[GIVEN RECORDS]

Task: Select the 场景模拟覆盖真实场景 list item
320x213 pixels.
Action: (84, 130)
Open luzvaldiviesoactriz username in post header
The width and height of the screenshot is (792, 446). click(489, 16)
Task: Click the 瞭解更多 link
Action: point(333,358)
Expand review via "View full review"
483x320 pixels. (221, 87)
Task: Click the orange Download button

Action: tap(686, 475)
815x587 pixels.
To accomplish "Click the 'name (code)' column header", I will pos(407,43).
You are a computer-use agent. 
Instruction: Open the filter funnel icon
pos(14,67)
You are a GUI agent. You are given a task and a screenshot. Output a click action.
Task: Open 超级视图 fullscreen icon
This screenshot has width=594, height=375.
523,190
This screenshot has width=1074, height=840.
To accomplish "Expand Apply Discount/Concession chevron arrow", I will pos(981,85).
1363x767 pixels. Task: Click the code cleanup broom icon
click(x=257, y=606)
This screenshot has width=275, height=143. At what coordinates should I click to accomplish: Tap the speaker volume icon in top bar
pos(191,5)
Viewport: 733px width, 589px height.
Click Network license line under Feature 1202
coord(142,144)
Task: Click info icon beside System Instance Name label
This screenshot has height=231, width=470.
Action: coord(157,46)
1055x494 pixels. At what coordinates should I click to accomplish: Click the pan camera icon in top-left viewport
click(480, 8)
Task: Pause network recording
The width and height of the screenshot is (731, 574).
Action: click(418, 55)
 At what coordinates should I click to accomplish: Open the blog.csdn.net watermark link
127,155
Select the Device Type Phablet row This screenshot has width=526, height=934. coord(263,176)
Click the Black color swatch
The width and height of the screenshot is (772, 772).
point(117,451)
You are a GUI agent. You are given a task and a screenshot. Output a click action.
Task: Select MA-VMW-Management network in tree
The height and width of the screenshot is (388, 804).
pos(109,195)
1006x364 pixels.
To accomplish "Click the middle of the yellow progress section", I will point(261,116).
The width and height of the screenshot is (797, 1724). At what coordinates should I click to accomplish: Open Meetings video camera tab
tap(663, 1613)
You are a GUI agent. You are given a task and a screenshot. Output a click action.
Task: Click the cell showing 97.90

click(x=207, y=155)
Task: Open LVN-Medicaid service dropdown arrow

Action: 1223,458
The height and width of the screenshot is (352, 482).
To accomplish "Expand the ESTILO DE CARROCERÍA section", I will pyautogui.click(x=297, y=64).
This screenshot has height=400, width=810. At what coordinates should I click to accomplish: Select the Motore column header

[/GIVEN RECORDS]

== DESCRIPTION OF THE TASK ==
Without altering anything, print all of the data again.

== ANSWER BELOW ==
Task: Select the 场景模拟覆盖真实场景 list item
320x213 pixels.
Action: (84, 130)
Open luzvaldiviesoactriz username in post header
The width and height of the screenshot is (792, 446). click(489, 16)
Task: Click the 瞭解更多 link
Action: point(333,358)
Expand review via "View full review"
483x320 pixels. (221, 87)
Task: Click the orange Download button

Action: tap(686, 475)
815x587 pixels.
To accomplish "Click the 'name (code)' column header", I will pos(407,43).
You are a computer-use agent. 
Instruction: Open the filter funnel icon
pos(14,67)
You are a GUI agent. You are given a task and a screenshot. Output a click action.
Task: Open 超级视图 fullscreen icon
This screenshot has width=594, height=375.
523,190
This screenshot has width=1074, height=840.
To accomplish "Expand Apply Discount/Concession chevron arrow", I will pos(981,85).
1363x767 pixels. Task: Click the code cleanup broom icon
click(x=257, y=606)
This screenshot has width=275, height=143. At what coordinates should I click to accomplish: Tap the speaker volume icon in top bar
pos(191,5)
Viewport: 733px width, 589px height.
Click Network license line under Feature 1202
coord(142,144)
Task: Click info icon beside System Instance Name label
This screenshot has height=231, width=470.
Action: coord(157,46)
1055x494 pixels. At what coordinates should I click to accomplish: Click the pan camera icon in top-left viewport
click(480, 8)
Task: Pause network recording
The width and height of the screenshot is (731, 574).
Action: click(418, 55)
 At what coordinates should I click to accomplish: Open the blog.csdn.net watermark link
127,155
Select the Device Type Phablet row This screenshot has width=526, height=934. coord(263,176)
Click the Black color swatch
The width and height of the screenshot is (772, 772).
point(117,451)
You are a GUI agent. You are given a task and a screenshot. Output a click action.
Task: Select MA-VMW-Management network in tree
The height and width of the screenshot is (388, 804).
pos(109,195)
1006x364 pixels.
To accomplish "Click the middle of the yellow progress section", I will point(261,116).
The width and height of the screenshot is (797, 1724). At what coordinates should I click to accomplish: Open Meetings video camera tab
tap(663, 1613)
You are a GUI agent. You are given a task and a screenshot. Output a click action.
Task: Click the cell showing 97.90

click(x=207, y=155)
Task: Open LVN-Medicaid service dropdown arrow

Action: 1223,458
The height and width of the screenshot is (352, 482).
To accomplish "Expand the ESTILO DE CARROCERÍA section", I will pyautogui.click(x=297, y=64).
This screenshot has height=400, width=810. At what coordinates should I click to accomplish: Select the Motore column header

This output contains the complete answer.